Fiftysomething:I recently accompanied my octogenarian mother to a medical assessment, where she was asked to perform a memory test. She scored eight out of 10. Counting backwards from 20, she only disregarded the number 11, and she opted for 1914 as the year of the Easter Rising. I could have told the nurse that my mother's flimsy grasp of Irish history had nothing to do with her age and was probably because she was looking out the convent window humming My Heart Belongs to Daddy when that particular chapter was being covered.
Eight out of 10 is fair enough.
The mind is a mysterious planet. Why do some minds endure and some shred? Why does memory ebb and flow like a coarse sea?
Driving home from the clinic, I was thinking about a friend of mine who is now quite elderly, although age and time no longer matter to her. She spent her life working in television and theatre, and, before her memory splintered and her words began to riot, before conversation with her felt like butterfly-catching without a net, she often spoke about her working life.
She told me of the industrial grind of English repertory, the haunted, cheerless and freezing digs, her break into television in the 1960s; the vagaries of an actor’s life that soared and dipped, from limousine rides in London, to praying for a vegetarian option in Mullingar.
I met her after she had moved back to Ireland more than 20 years ago. We were in a play together in the Peacock Theatre. She had to cry every night on stage and I would watch her, and on the same word, the same incline of her head, the tears would come, night after night.
“Is that a trick?” I asked her.
“No,” she replied. “It’s practice.”
She was the most diligent actor I ever met: the script was her bible, her dedication to her craft religious, and the work endured, right up to the first frost of her disease.
Fifteen years ago or so, we were rehearsing a different play, one that I had written. It was autobiographical, unrefined, still rough around the edges, despite a previous London production. My friend was playing the grandmother; her character was an irascible old bag, who wore man-sized slippers and carried a rifle.
We were rehearsing in a disused section of an old psychiatric hospital. The room we worked in was just about bright and airy enough to keep the company’s spirits up. Beyond our small republic, though, the damp corridors and disused rooms – some haunted by metal bed frames or hard-backed chairs – felt weighted with something like fear.
That hospital may have been a ghost but it hadn’t realised it was dead. Outside, an enclosed courtyard and rusting window grills added to a sense that we and our notions, our fripperies, our art, were unwelcome intruders. I could feel the brickwork’s mockery; it would take more than a two-act drama to shake its great institutional authority.

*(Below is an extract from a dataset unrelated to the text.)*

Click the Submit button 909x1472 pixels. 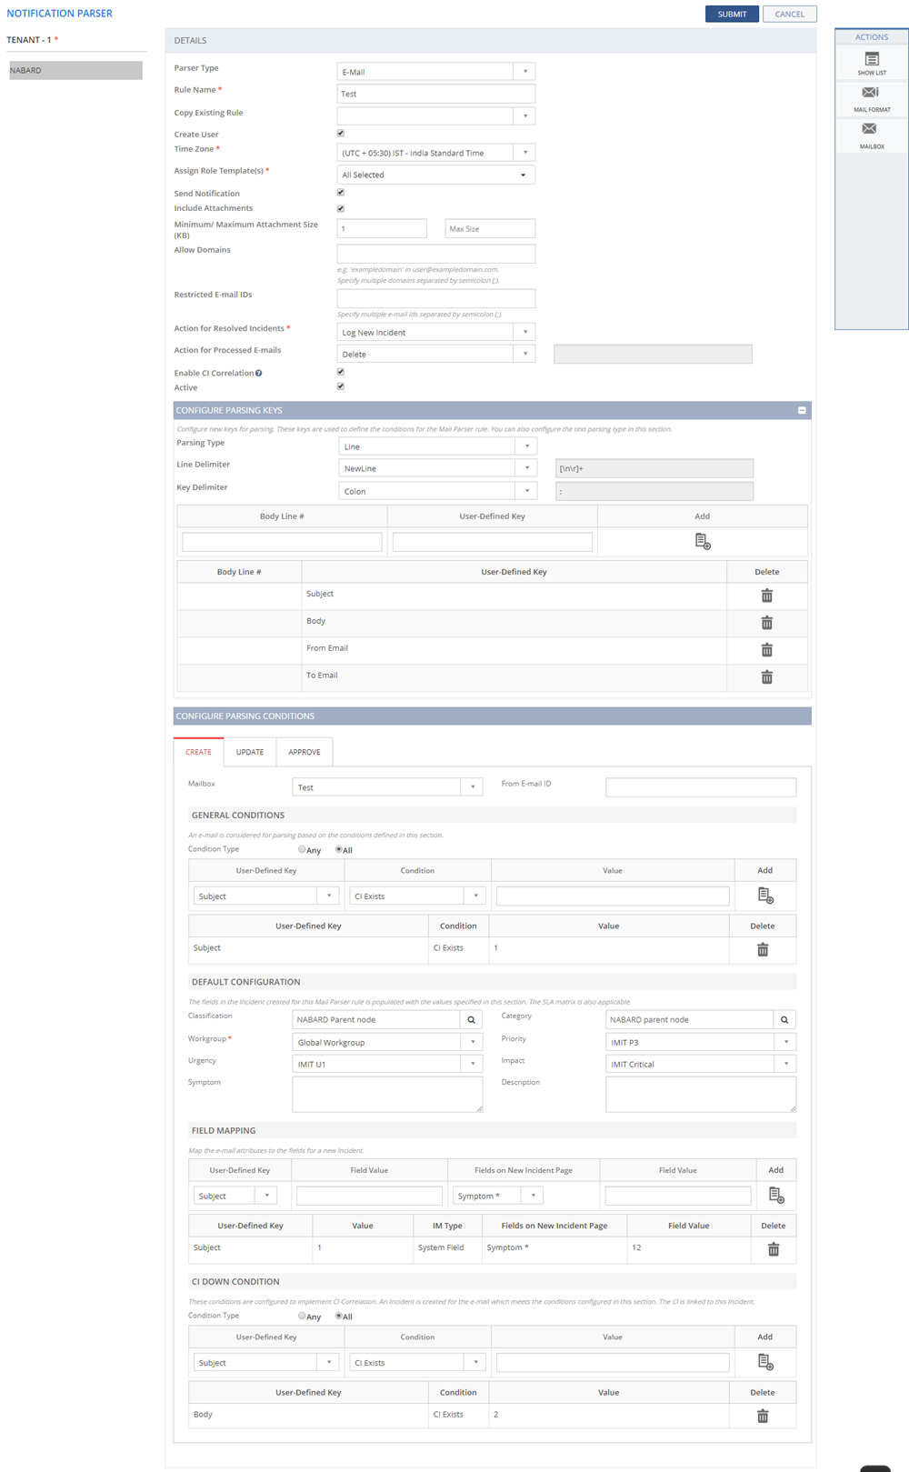(x=731, y=14)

One lunchtime I returned from buying a sandwich and found my friend standing in the empty rehearsal room. We were nearing the first night of the production and she was wearing pieces of her costume: the slippers, a baggy washed-out cardigan. She looked shaken.

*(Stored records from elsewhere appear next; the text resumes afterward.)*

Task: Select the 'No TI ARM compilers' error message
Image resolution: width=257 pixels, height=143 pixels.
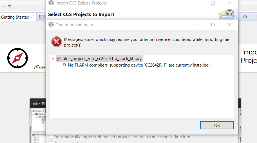Action: pos(139,65)
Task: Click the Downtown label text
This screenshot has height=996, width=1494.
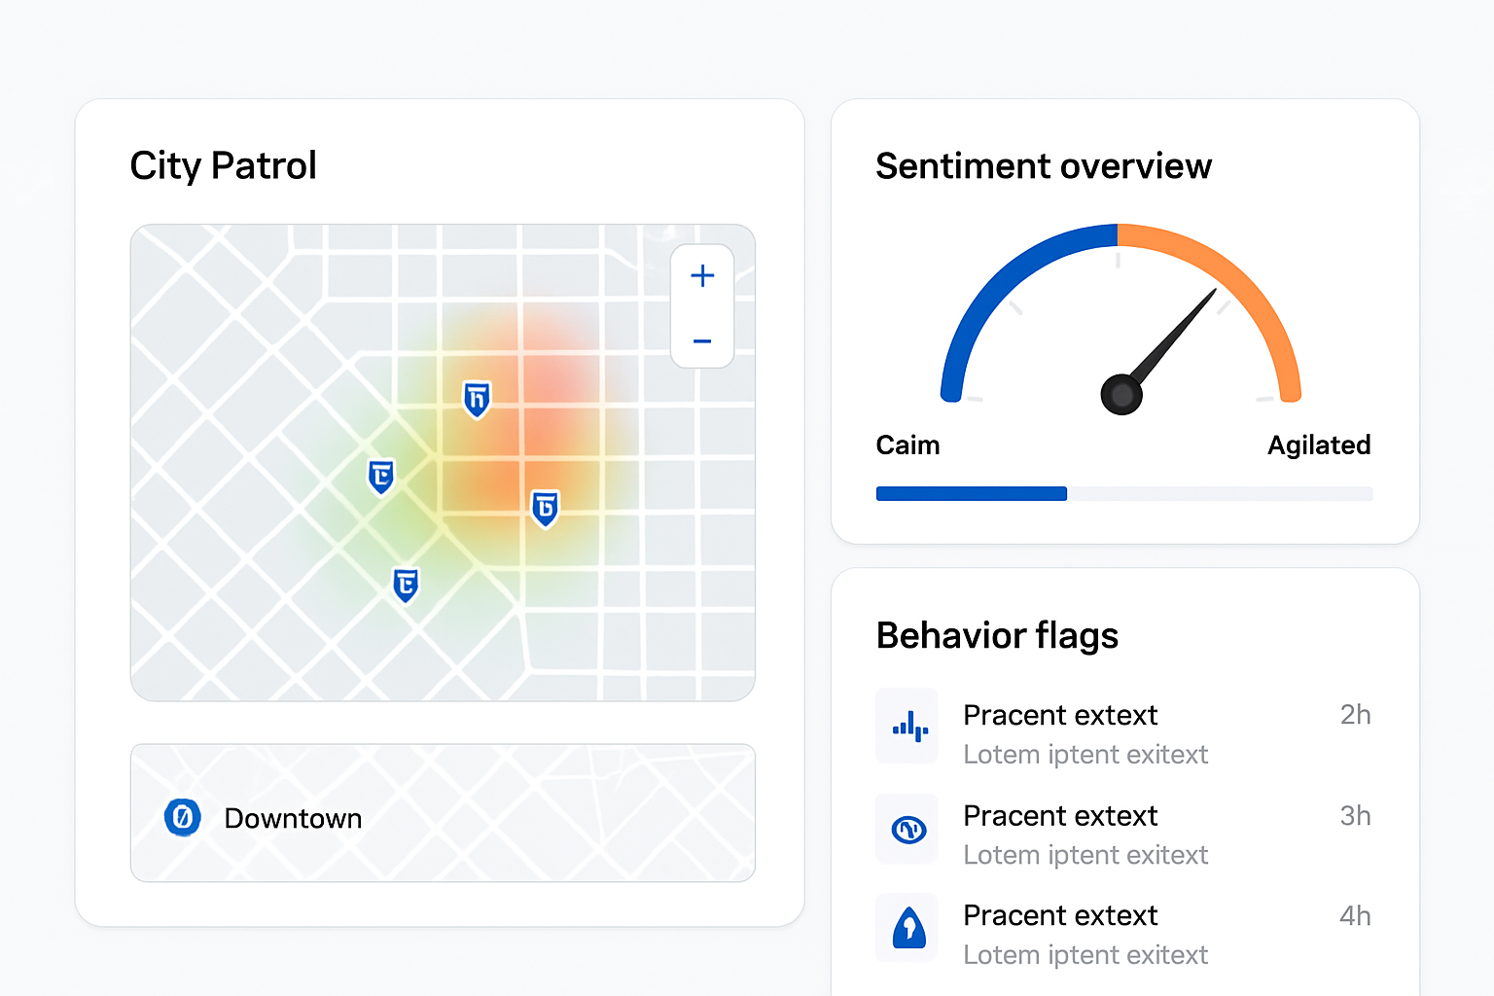Action: [293, 819]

“I was walking along the corridor,” she explained, “running my lines to myself, and all of a sudden I wasn’t sure who I was. I had stepped outside of myself. I was looking at a woman in a baggy cardigan and ragged slippers pacing up and down a corridor, mumbling to herself, the same speech over and over. And the awful sadness was that the woman, the me, thought she was an actor rehearsing a play in a disused hospital. She thought that she could leave. And I didn’t know who I was. Was I me or was I her? We were indistinguishable.”

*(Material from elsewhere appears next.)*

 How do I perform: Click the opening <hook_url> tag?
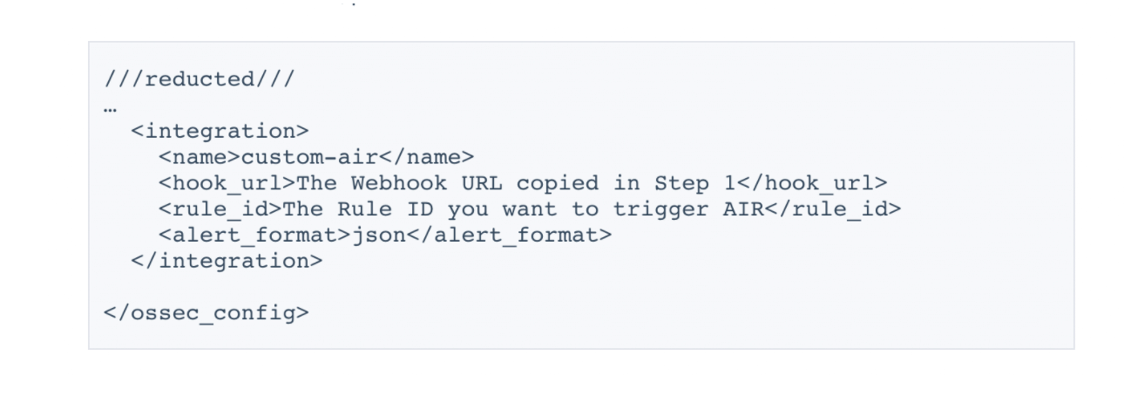point(227,184)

“You are an actor,” I told her. “You are rehearsing a play in a disused hospital. Those aren’t your slippers; they belong to wardrobe.”
She smiled at me, my old friend.
“You are you,” I reassured her.
When I last saw her, there was a moment when the skein of her disease evaporated. She looked at me with her penetratingly blue eyes and became, momentarily, entirely present.
“Were we marvellous friends?” she asked as I was leaving.
“Yes,” I answered, “we were. We are.”
How can you test memory? Memory won’t be corralled. Memory has no time for being weighed and measured. Memory is its own kingdom and if it feels like dancing on the table tops or disregarding the occasional number 11 or being a tad premature with a revolution, so what? Memory has got more important things to do than form-filling.
Hell, if the nurse had asked my mother what colour shoes she wore at a dinner dance in 1957, she could probably have recited the menu as well.